Ancak Eskişehir Cumhuriyet Başsavcılığı, dosyaya sunulan tüm belgelere rağmen, “iddiaların soyut olduğunu” söyledi ve kovuşturmaya yer olmadığına karar verdi.
Savcı: Kasten yaralama var, işkence yok
Savcı İrfan Sarıcı’nın takipsizlik gerekçesi şöyle:
“Müştekilerin suç tarihinde gösteriler sırasında Çevik Kuvvet polislerince orantısız güç kullanılarak darp edildikleri anlaşılmışsa da şüphelilerin somut olarak tespit edilemediği;
müştekiler her ne kadar kendilerine yapılan darp eyleminin işkence suçunu oluşturduğunu belirtmişlerse de şüphelilerce sistematik olarak ve belli bir süreç içerisinde eylemde bulunulduğuna yönelik delil elde edilemediği;
işkence suçunun yasal unsurlarının oluşmadığı, müştekilerin darp edilmesinin kasten yaralama eylemi oluşturduğu;
darp edildiklerine dair müştekilerin darp, hakaret, cinsel taciz, görevi kötüye kullanma suçlamalarına dair soyut iddiaları dışında delil elde edilemediği;
şüphelilerin de savunmalarında suçlamaları kabul etmedikleri anlaşıldığından…”
“Polislerin söylediği kabul gördü”
Avukat Alper Can Aykaç bianet’e yaptığı açıklamada, “Polisler görüntüler ve emir komuta zinciri çerçevesinde tespit edilebilir durumda olmasına rağmen savcılık araştırma yapmadı. Amirleri hiç sorgulamadı” dedi.
“Kask numaraları verilen polisler ise yalnızca suçu inkar etmekle yetindi. Savcılık beyanlarının doğruluğunu bile araştırmadan söylediklerini doğru kabul edip polislerin aleyhine olan birçok delili görmezden geldi.”
Savcılığın takipsizlik kararına itiraz edildi.
Ankara Barosu da konuyla ilgili açıklama yaptı, yasal sürecin bundan sonraki aşamalarının takipçisi olacaklarını ifade etti.
Darp, hakaret, cinsel taciz...
Eskişehir’de Gezi direnişi sırasında Ali İsmail Korkmaz’ın dövülmesinden iki gün önce, 1 Haziran 2013'teki eyleme saldıran polis 30 kişiyi darp ederek gözaltına aldı. Polis gözaltına alıp ellerini kelepçelediği kişileri darp etmeye devam etti, ayrıca hakaret etti, cinsel tacizde bulundu.

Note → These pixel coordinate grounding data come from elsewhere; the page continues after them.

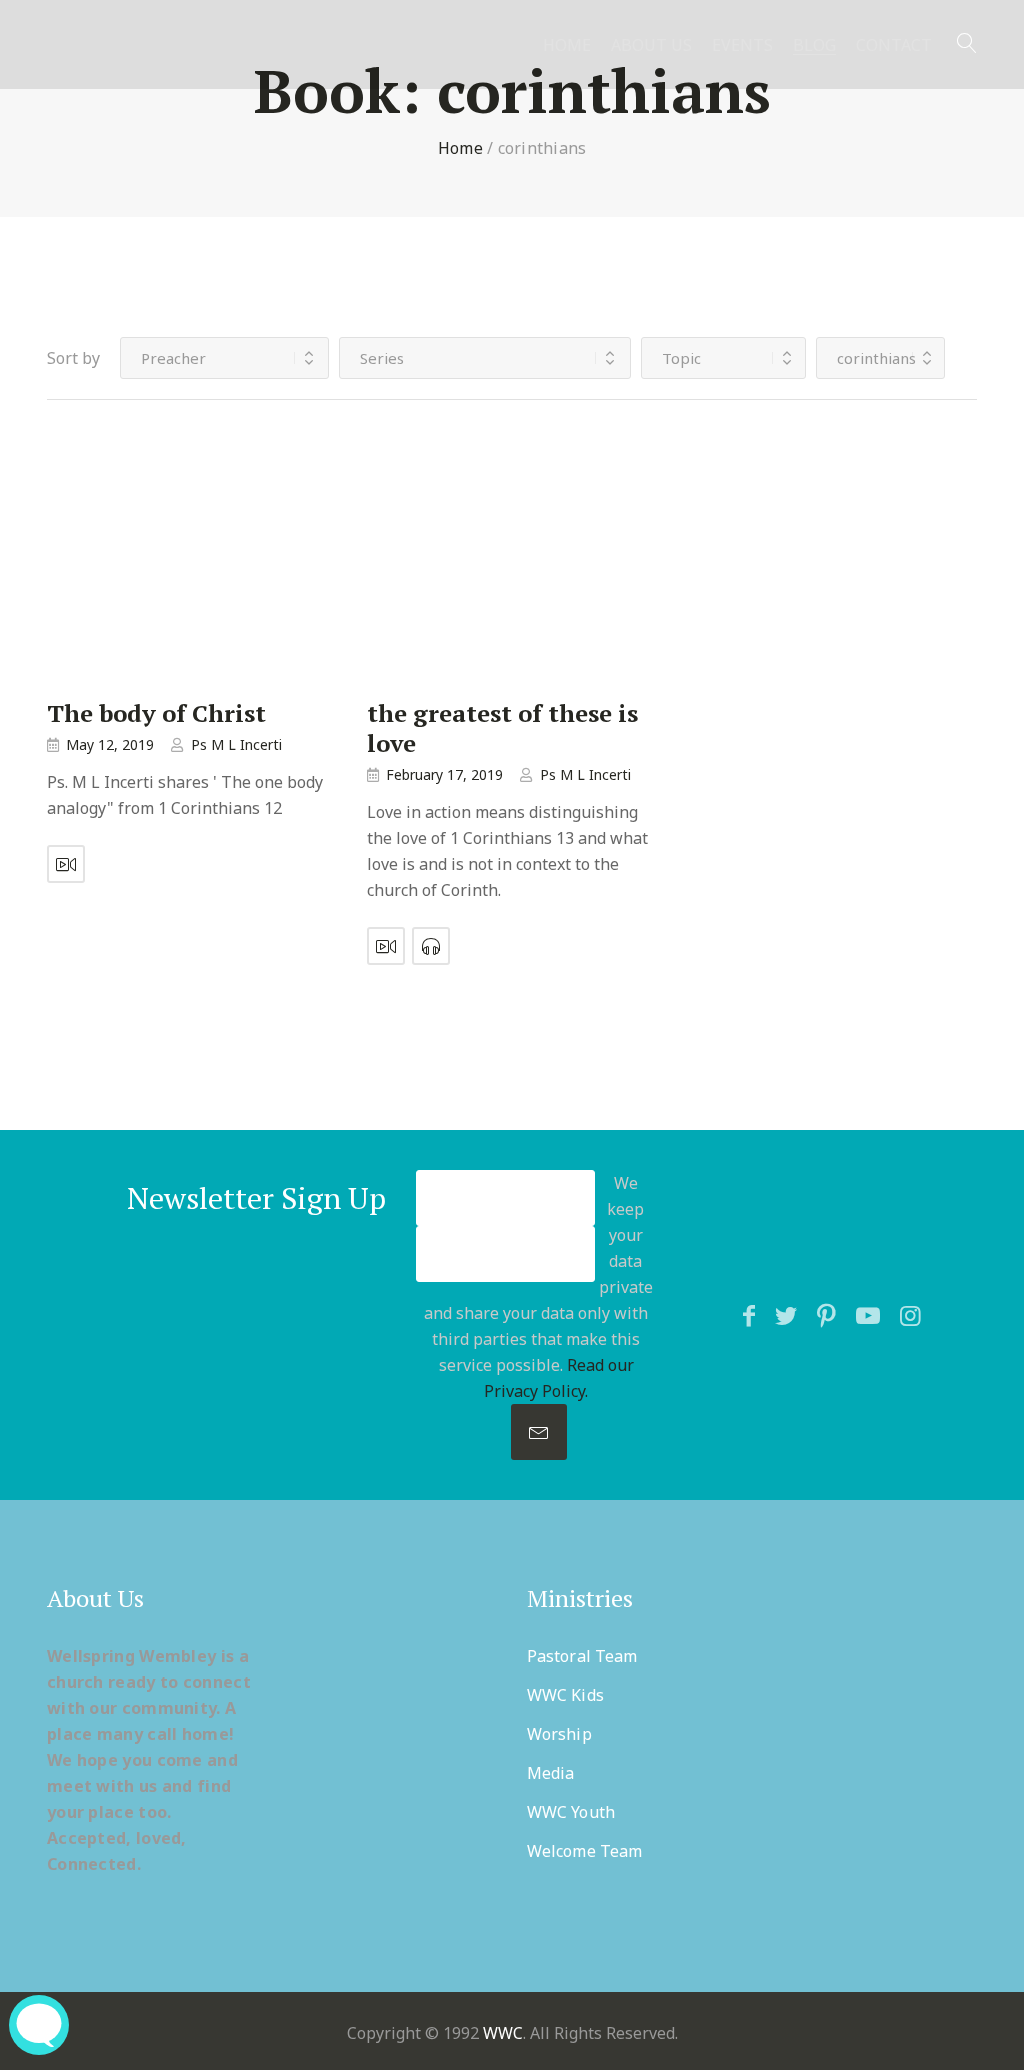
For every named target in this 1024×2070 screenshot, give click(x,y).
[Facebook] (749, 1315)
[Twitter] (786, 1315)
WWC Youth (571, 1812)
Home (567, 45)
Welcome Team (584, 1851)
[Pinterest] (826, 1315)
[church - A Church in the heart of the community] (114, 67)
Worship (559, 1734)
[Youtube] (868, 1315)
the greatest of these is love (502, 728)
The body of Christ (156, 713)
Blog (814, 45)
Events (742, 45)
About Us (651, 45)
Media (551, 1773)
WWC (503, 2033)
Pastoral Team (582, 1656)
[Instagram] (910, 1315)
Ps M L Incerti (236, 744)
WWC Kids (565, 1695)
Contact (894, 45)
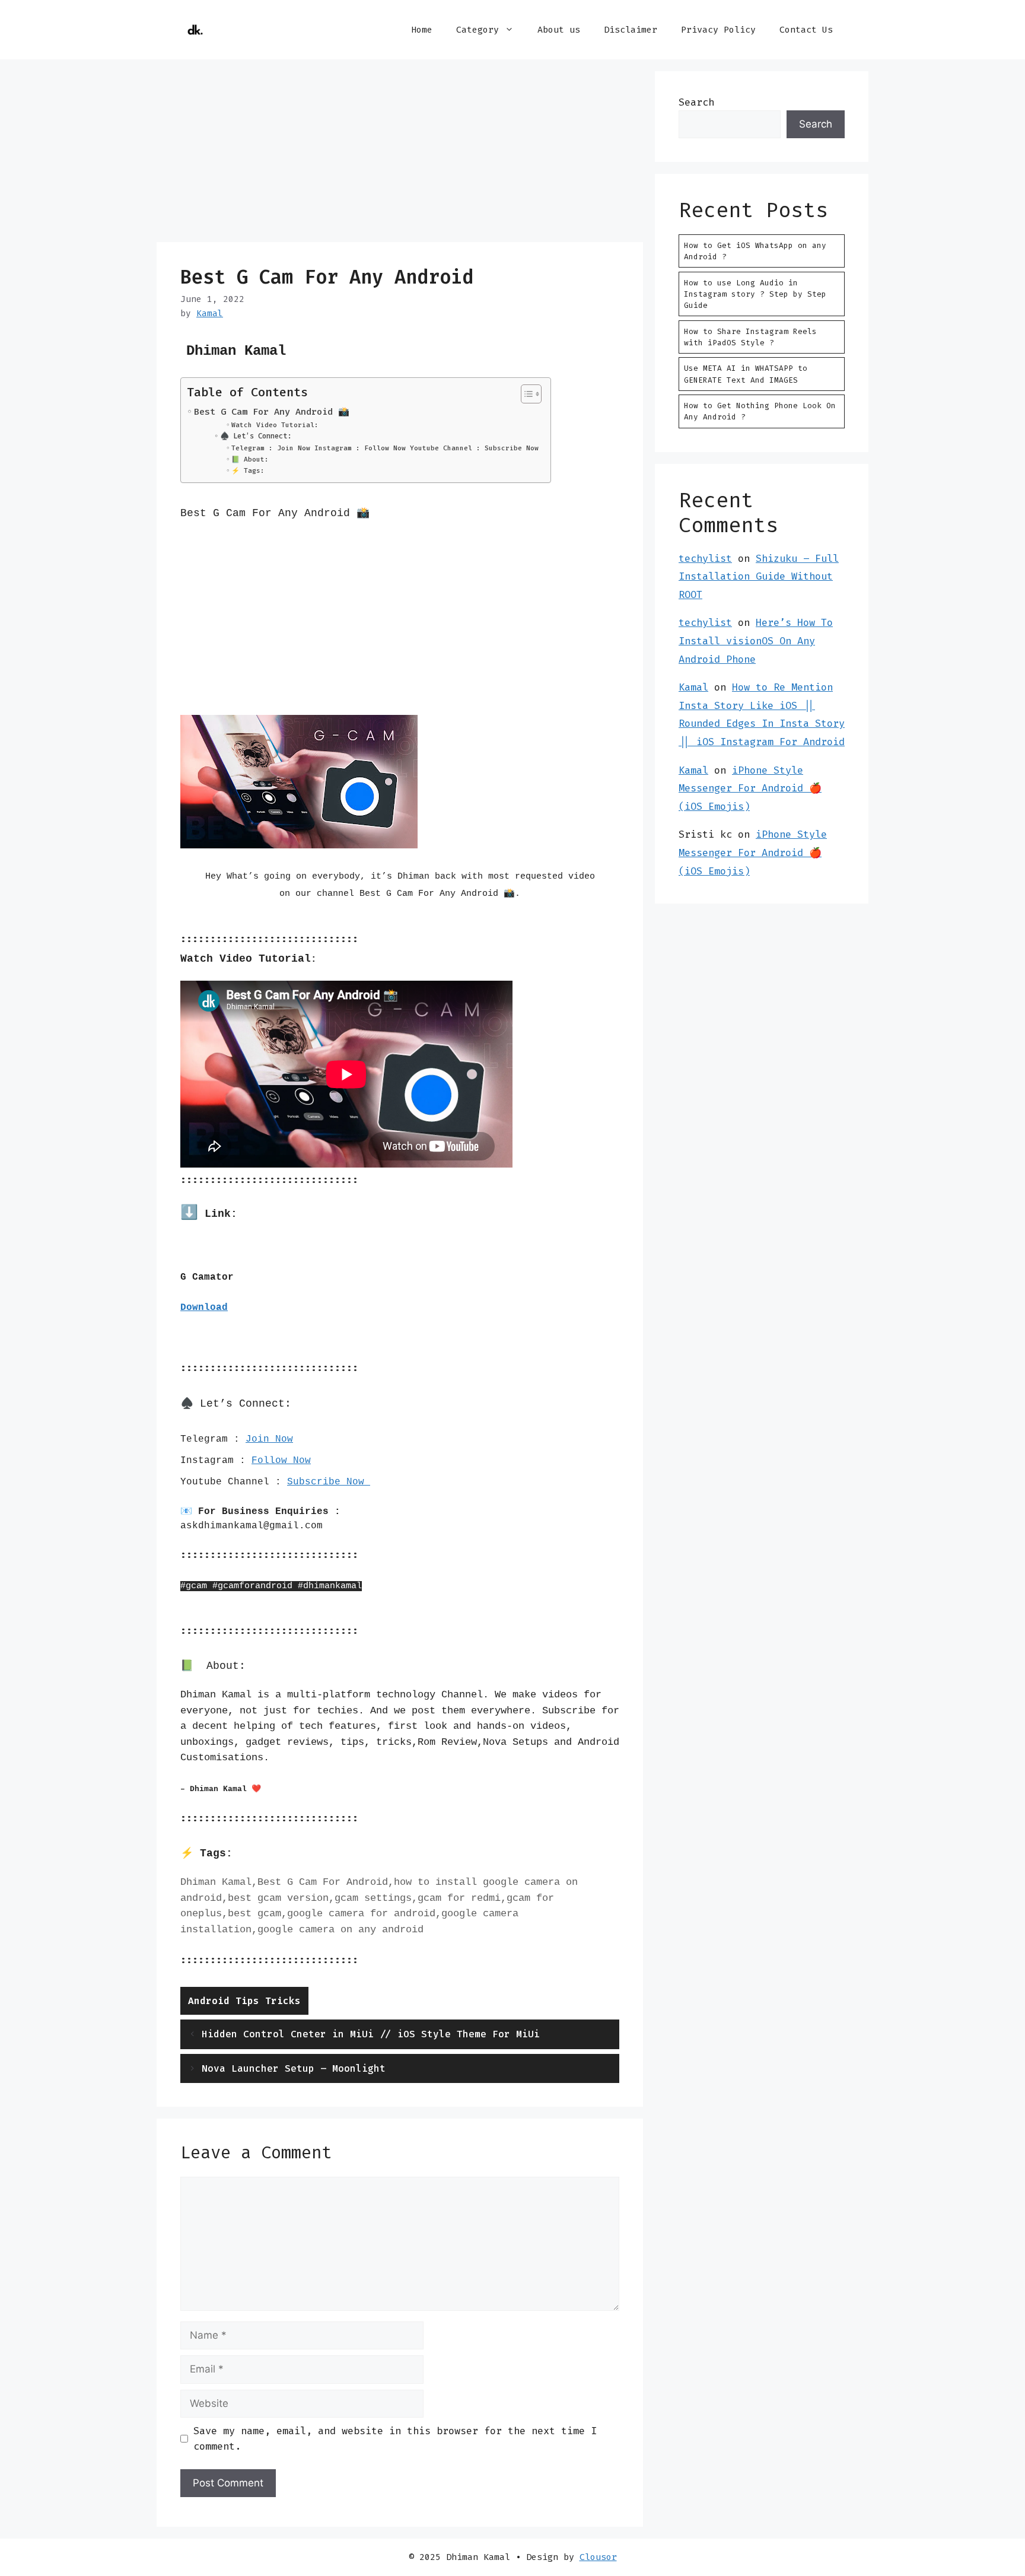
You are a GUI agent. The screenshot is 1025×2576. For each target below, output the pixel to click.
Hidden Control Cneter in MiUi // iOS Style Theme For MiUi (371, 2034)
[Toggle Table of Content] (525, 394)
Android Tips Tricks (244, 2001)
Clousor (598, 2557)
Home (421, 30)
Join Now (269, 1439)
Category (477, 30)
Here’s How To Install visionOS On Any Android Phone (756, 640)
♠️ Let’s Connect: (255, 436)
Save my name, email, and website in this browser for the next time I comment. (395, 2438)
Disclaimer (630, 30)
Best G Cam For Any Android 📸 (271, 412)
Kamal (693, 687)
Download (204, 1307)
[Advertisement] (400, 154)
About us (558, 30)
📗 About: (250, 459)
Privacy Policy (718, 30)
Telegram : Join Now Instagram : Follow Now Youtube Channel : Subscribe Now (385, 448)
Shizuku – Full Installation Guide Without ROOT (759, 576)
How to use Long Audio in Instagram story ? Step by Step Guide (755, 294)
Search (696, 102)
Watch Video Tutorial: (275, 425)
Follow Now (281, 1460)
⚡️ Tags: (248, 470)
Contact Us (806, 30)
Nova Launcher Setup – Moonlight (294, 2068)
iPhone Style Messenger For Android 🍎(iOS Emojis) (750, 788)
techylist (705, 558)
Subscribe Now (328, 1482)
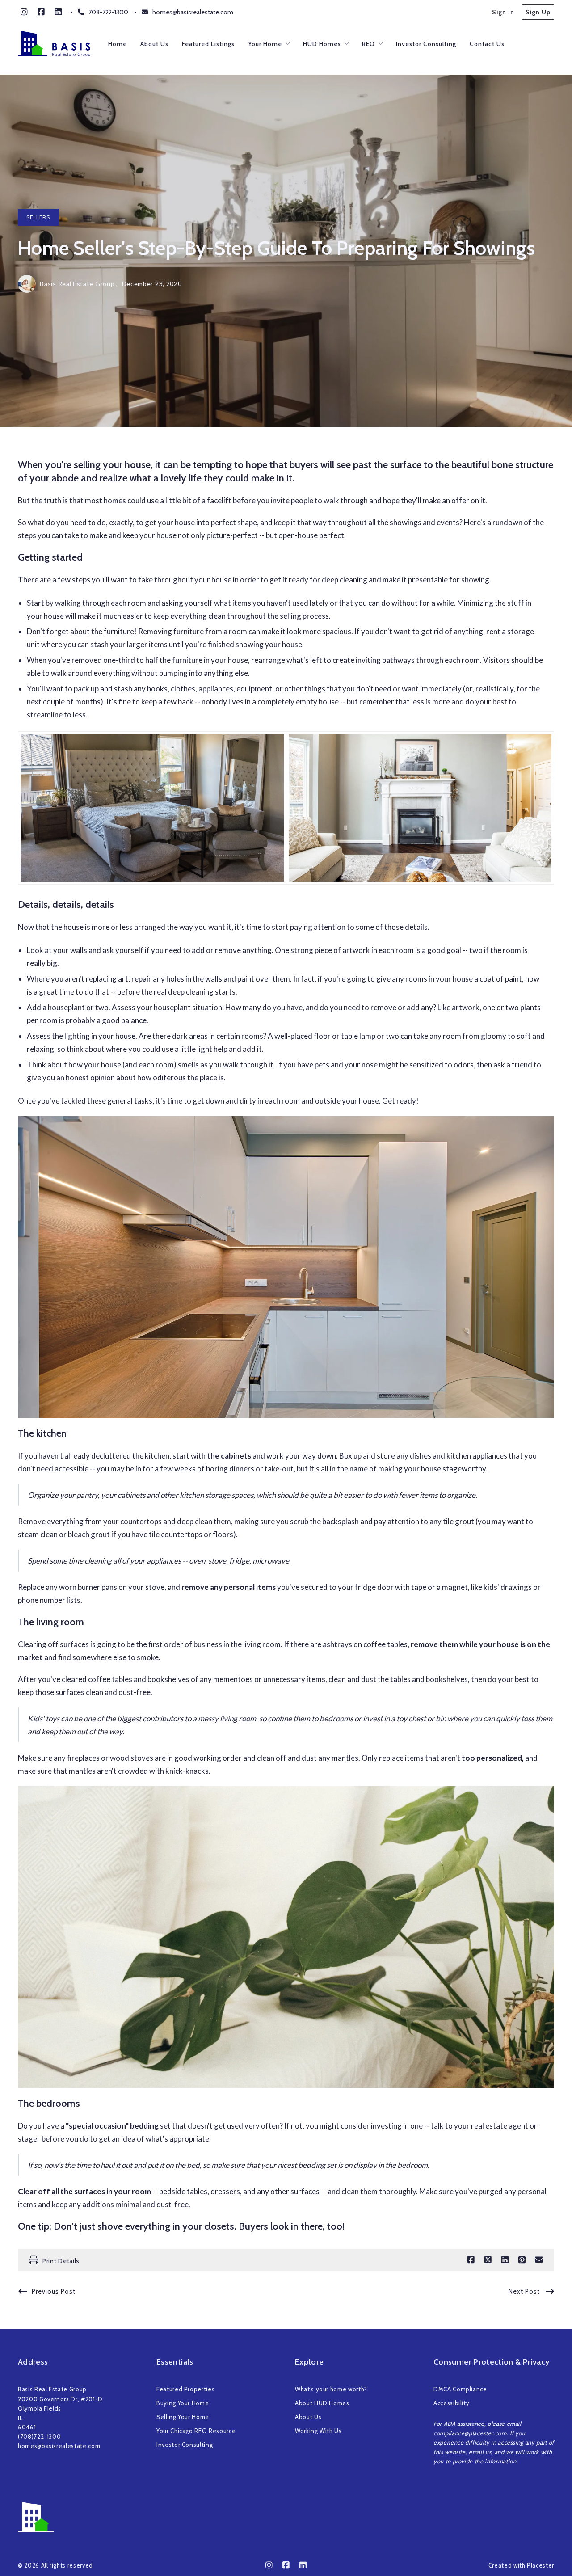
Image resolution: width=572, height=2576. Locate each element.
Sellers (38, 217)
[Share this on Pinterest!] (522, 2260)
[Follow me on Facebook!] (41, 12)
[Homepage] (54, 44)
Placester (540, 2565)
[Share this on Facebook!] (471, 2260)
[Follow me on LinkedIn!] (58, 12)
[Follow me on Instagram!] (24, 12)
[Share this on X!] (488, 2260)
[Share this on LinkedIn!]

Şikayetçilerden avukat Ayşegül Kumaş, suç duyurusunda olanları şöyle anlattı: “Espark’tan Yunus Emre Caddesine doğru yürürken polis TOMA’dan tazyikli su sıktı, atılan biber gazı kapsüllerinden biri ayağımda patladı. Bir apartman boşluğunda sıkıştırıldık, ben ve sekiz kişi darp edildik. Devamlı küfür ediyorlardı. Gözümü ovuştururken bir polis gözüme yumruk attı. Duvara yüzümüz dönük olarak dizildik.”
“Önce bayanları alalım, eğleniriz”
Avukat Aykaç da yaşananları şöyle anlattı:
“İlk aldığım cop darbesinden sonra yere yığıldım, tüm polisler ikişer-üçer kez copla vurarak diğer göstericilere yöneldi. Duvar kenarına yürürken yüzüme spreyle gaz sıkıldı, başıma cop darbesi aldım. Başımı korumak isterken 20-30 darbe daha aldım. Başıma ve boynuma ayakla basıldı, başımı hırkayla korumak isterken hırkayı açıp yüzüme gaz sıktılar. Bir saat ayakta bekletilince şoka girdim, ambulans istedim. Polis memurları dalga geçer gibi ‘Önce bayanları alalım, biraz eğleniriz’ diyordu. Ambulansı ancak 15 dakika sonra aradılar.”
“Canınızı alana kadar döverim”
Şikayetçilerden Nazım Can Çakar da şunları anlattı: “Polisleri görürsem teşhis edebilirim, polislerden biri ‘Sizi sokakta yalnız görsem, canınızı alana kadar döverim’ dedi.”
Mehtap Kelleci de “Rütbeli bir polisin kendilerine ‘Gebermediğin müddetçe bir şey olmaz, biz nelerini gördük, kafandan kan gelmekle ölmezsin’ dediğini” aktardı. (AS).